▼▼▼

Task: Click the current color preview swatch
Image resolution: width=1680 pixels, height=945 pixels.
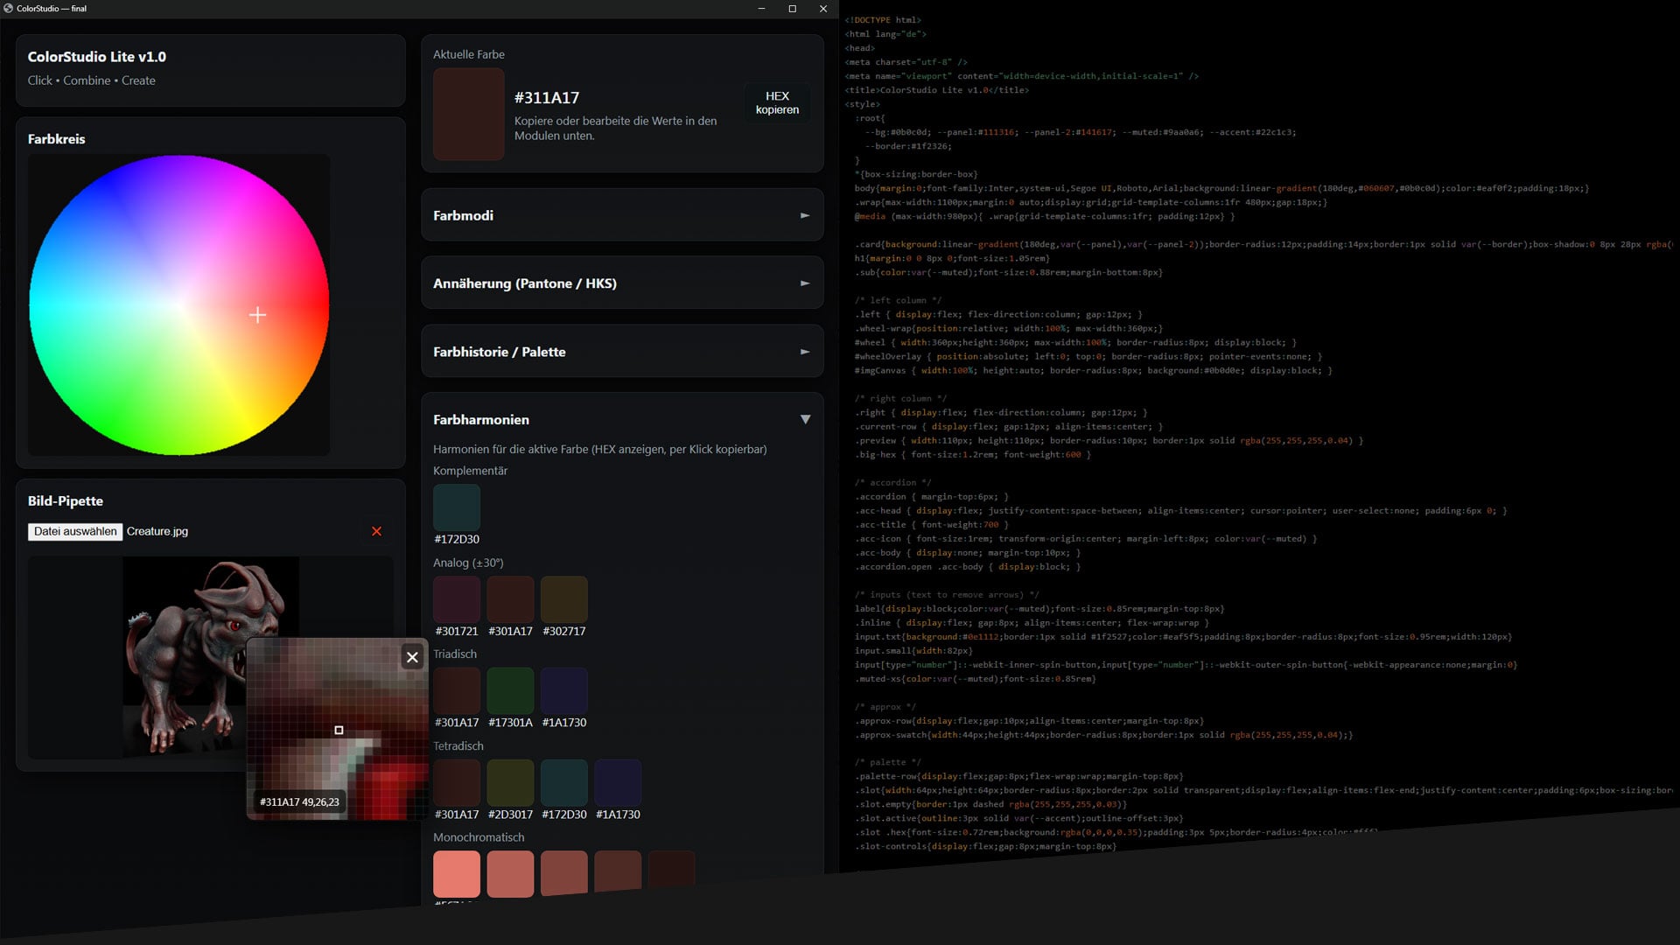Action: [469, 115]
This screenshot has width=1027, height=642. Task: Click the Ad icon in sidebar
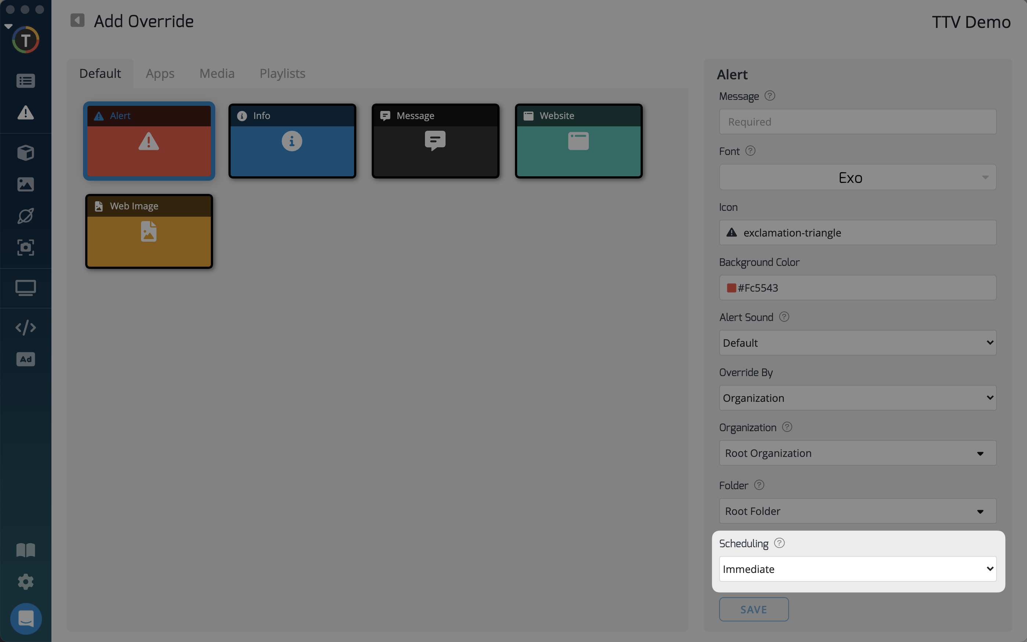[25, 359]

▲▲▲

- **Instructions to follow**: Every line from the one containing "Image resolution: width=1680" through the final line of the records above is to be written out exactly; nothing else, and no pictures.

- **Task answer**:
Image resolution: width=1680 pixels, height=945 pixels.
Action: [469, 115]
This screenshot has width=1027, height=642. Task: Click the Ad icon in sidebar
[25, 359]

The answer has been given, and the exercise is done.